Efficient readout of a single spin state in diamond via spin-to-charge conversion

TL;DR

This paper introduces a room-temperature method for efficiently reading out the spin state of NV centers in diamond by converting spin information into charge states, enabling near-quantum-limited sensitivity for quantum sensing.

Contribution

The authors develop a novel spin-to-charge conversion technique for NV centers that significantly improves readout efficiency at room temperature.

Findings

Spin readout noise is within a factor of three of the spin projection noise.

The method enables single-shot charge state readout of NV centers.

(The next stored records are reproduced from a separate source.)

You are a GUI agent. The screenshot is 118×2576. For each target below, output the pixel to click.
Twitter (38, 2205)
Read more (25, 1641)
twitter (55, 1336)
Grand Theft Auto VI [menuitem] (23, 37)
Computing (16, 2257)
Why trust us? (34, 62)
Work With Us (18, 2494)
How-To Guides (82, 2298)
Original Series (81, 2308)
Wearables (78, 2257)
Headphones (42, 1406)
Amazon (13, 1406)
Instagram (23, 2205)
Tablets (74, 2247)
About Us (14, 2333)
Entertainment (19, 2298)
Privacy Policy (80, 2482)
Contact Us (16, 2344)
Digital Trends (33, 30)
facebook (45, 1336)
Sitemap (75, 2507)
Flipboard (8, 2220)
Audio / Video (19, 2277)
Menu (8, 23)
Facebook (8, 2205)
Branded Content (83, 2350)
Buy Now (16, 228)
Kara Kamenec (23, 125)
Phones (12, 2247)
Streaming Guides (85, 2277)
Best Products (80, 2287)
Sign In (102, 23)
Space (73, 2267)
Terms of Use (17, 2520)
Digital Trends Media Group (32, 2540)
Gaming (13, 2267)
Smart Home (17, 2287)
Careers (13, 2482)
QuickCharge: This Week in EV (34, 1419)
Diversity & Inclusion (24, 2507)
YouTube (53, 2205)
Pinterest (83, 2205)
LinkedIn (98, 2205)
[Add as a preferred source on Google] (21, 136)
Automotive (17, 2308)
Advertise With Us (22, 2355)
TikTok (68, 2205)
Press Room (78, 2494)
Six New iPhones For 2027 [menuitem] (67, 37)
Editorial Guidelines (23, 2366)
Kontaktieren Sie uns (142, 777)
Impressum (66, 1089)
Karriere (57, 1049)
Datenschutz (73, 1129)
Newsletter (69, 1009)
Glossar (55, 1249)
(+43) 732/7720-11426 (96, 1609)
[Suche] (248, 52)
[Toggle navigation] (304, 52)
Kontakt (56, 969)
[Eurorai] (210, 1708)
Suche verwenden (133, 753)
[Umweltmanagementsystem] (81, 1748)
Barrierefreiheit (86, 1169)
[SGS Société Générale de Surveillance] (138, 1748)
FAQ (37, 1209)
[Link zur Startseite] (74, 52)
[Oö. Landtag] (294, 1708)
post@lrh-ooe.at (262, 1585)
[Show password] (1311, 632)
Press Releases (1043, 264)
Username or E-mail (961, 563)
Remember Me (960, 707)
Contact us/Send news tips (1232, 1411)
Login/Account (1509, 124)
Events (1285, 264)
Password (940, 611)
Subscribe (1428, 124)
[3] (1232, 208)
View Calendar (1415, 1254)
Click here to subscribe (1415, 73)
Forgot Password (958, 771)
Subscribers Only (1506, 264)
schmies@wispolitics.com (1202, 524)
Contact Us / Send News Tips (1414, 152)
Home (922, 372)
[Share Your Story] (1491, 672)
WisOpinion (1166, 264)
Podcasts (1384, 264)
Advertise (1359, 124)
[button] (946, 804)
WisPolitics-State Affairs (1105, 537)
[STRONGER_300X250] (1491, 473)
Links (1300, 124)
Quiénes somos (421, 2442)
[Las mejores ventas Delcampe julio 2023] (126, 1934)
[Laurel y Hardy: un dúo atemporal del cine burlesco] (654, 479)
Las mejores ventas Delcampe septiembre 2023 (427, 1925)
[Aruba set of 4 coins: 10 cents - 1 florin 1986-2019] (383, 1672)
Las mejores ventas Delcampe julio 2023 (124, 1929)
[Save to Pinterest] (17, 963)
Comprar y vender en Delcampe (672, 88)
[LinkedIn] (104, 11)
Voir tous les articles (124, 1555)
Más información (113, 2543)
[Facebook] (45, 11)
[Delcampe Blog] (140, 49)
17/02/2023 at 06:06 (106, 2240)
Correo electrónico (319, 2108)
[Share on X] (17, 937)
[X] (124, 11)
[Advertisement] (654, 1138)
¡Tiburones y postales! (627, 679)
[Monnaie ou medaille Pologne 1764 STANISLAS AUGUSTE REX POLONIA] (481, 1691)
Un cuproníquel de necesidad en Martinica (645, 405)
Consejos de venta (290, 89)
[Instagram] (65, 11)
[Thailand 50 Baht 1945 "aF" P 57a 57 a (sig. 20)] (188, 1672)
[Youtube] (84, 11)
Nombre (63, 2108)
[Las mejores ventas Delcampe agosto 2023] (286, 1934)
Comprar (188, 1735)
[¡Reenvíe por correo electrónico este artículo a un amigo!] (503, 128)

Potential applications in nanoscale magnetic sensing are discussed.

Abstract

Efficient readout of individual electronic spins associated with atom-like impurities in the solid state is essential for applications in quantum information processing and quantum metrology. We demonstrate a new method for efficient spin readout of nitrogen-vacancy (NV) centers in diamond. The method is based on conversion of the electronic spin state of the NV to a charge state distribution, followed by single-shot readout of the charge state. Conversion is achieved through a spin-dependent photoionization process in diamond at room temperature. Using NVs in nanofabricated diamond beams, we demonstrate that the resulting spin readout noise is within a factor of three of the spin projection noise level. Applications of this technique for nanoscale magnetic sensing are discussed.